Les experts ont ajouté que les femmes militantes qui subissent des formes de discrimination intersectionnelles sont plus vulnérables aux règles et pratiques discriminatoires.

« L’arrestation d’Iftikhar Boudra fait partie d’un certain nombre de cas de femmes prises pour cible en raison de leurs convictions et activités politiques et démontre les obstacles et les défis spécifiques auxquels les femmes sont confrontées dans l’exercice de leur liberté d’expression », ont précisé les experts.

Les conclusions de la Mission d’enquête indépendante sur la Libye, dans son récent rapport, viennent encore renforcer ce constat.

Iftikhar Boudra aurait été prise pour cible pour avoir dénoncé l’anarchie et la militarisation de l’État dans l’est de la Libye sur les médias sociaux et critiqué les actions menées par le groupe armé du général Haftar, ont signalé les experts.

Ces derniers sont « très préoccupés par les poursuites et les condamnations récurrentes de civils par des tribunaux militaires dans l’est de la Libye, y compris des femmes et des enfants », et ont averti qu’elles constituaient « une violation directe des obligations juridiques internationales et nationales de la Libye ».

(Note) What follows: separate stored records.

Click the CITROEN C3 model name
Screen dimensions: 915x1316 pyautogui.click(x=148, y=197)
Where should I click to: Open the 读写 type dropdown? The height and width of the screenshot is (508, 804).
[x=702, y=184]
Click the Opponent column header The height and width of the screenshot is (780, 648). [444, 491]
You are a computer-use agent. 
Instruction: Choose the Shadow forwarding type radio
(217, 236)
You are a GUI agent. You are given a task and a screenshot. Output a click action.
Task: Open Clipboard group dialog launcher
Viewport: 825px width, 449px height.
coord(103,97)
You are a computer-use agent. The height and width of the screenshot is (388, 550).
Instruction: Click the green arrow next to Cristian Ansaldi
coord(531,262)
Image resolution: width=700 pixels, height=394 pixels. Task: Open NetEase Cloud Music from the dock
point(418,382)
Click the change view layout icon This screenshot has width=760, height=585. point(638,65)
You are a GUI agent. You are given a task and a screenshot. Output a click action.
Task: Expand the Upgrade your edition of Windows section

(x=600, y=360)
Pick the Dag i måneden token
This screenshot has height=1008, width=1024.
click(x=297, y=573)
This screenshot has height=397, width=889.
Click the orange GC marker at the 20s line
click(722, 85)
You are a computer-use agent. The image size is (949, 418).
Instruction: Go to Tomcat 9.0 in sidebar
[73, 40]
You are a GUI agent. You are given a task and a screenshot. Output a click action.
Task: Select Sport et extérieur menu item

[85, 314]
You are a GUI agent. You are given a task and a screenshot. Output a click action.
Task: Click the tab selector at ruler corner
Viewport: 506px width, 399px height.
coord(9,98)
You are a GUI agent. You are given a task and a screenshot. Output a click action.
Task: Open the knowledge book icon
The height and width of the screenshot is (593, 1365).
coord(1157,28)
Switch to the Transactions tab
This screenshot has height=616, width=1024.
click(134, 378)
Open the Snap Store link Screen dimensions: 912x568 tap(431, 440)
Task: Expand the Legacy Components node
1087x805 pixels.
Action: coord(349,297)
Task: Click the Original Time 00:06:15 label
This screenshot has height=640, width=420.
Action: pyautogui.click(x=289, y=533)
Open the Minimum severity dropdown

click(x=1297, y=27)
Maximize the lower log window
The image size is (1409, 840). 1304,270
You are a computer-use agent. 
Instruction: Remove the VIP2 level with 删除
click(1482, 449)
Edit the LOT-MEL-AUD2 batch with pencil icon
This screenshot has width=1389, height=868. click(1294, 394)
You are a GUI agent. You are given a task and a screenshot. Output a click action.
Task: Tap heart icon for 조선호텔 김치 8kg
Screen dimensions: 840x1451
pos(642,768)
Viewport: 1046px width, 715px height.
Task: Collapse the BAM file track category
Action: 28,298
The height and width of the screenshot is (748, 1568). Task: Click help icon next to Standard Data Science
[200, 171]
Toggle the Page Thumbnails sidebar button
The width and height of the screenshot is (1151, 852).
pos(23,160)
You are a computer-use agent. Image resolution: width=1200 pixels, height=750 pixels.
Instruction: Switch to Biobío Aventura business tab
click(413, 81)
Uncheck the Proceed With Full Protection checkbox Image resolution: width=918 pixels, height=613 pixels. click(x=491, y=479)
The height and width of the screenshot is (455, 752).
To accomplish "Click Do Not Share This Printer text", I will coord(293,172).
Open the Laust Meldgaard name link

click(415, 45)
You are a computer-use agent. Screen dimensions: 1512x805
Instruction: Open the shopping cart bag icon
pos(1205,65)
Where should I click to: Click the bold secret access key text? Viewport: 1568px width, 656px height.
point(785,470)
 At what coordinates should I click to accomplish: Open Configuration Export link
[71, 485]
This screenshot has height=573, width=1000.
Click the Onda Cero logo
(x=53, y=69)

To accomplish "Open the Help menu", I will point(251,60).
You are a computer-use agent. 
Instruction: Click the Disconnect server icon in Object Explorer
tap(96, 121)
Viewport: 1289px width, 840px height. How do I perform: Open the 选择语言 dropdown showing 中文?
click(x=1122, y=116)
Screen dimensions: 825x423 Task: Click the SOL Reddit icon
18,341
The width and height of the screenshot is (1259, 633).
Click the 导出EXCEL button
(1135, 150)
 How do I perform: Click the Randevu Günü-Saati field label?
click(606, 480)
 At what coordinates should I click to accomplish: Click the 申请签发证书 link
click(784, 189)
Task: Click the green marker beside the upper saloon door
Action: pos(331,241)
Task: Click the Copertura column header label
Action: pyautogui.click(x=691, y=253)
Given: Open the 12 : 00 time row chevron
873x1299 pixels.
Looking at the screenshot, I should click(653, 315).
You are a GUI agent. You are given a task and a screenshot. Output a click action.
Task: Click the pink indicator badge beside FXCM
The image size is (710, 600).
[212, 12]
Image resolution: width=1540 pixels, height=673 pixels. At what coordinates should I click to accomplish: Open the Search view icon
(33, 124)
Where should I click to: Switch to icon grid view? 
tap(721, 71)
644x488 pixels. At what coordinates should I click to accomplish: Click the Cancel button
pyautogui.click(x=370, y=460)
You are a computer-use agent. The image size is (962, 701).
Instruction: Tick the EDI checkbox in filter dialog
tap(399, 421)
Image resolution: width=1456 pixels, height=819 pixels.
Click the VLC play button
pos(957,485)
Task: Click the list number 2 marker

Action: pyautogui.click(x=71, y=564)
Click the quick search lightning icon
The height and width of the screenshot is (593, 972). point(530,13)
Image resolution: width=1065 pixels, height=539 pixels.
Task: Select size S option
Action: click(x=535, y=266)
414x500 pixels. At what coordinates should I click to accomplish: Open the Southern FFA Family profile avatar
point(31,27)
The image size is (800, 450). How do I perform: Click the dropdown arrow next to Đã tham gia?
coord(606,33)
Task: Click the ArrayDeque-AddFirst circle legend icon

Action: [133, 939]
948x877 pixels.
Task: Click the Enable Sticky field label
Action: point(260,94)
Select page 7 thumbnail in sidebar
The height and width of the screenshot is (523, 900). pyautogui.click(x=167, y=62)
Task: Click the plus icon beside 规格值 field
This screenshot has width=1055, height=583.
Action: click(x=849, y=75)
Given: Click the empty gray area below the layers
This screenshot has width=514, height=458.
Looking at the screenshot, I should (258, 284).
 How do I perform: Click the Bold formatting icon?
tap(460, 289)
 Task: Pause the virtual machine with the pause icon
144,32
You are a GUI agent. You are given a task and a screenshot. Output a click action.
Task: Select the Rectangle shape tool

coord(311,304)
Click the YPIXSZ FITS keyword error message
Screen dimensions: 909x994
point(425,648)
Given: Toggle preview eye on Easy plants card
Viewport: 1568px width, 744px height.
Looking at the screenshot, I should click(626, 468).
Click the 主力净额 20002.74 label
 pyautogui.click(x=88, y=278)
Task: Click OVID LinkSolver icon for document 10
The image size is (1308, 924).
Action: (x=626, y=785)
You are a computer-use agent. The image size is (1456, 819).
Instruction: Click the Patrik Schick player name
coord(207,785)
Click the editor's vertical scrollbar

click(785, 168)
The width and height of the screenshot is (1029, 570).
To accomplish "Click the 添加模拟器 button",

« La détention au secret et les mauvais traitements infligés à Iftikhar Boudra, les violences dont elle aurait fait l’objet et les conséquences de ces conditions de détention inadéquates sur sa santé physique et mentale et sur sa vie constituent de graves violations des droits de l’homme », ont poursuivi les experts.

Libérer Iftikhar Boudra et lui apporter des soins

« Nous demandons au gouvernement libyen de libérer Mme Iftikhar Boudra et de lui fournir immédiatement les soins médicaux et le traitement dont elle a besoin pour se remettre d’une série de blessures graves qui lui ont été infligées en prison », ont déclaré les experts.

Ils ont également demandé un soutien psychologique et d’autres formes de soutien, ainsi que la mise en place de services spécifiques pour remédier aux préjudices résultant des violences sexuelles qu’elle a subies en détention.

Malgré certains progrès, les violations des droits de l’homme sont monnaie courante en Libye. Depuis le cessez-le-feu d’octobre 2020, les violations des droits de l’homme et du droit international humanitaire par des groupes armés ainsi que par différentes unités armées opérant en tant qu’organismes d’État se sont poursuivies sans relâche.

La MANUL a documenté des meurtres, des disparitions forcées, des violences sexuelles, notamment des viols, des arrestations et des détentions arbitraires, des actes de torture, des attaques contre des militants et des défenseurs des droits de l’homme, ainsi que des crimes de haine.

« Il est crucial de s’attaquer à l’impunité généralisée et de garantir la justice pour les victimes, car les groupes armés non étatiques ne prennent systématiquement aucune mesure efficace pour prévenir et punir les infractions », ont déclaré les experts, soulignant les obligations de l’État en vertu d’un cadre juridique international solide, notamment la Convention sur l’élimination de toutes les formes de discrimination à l’égard des femmes, la Convention contre la torture et autres peines ou traitements cruels, inhumains ou dégradants, le Pacte international relatif aux droits civils et politiques, ainsi que le Pacte international relatif aux droits économiques, sociaux et culturels.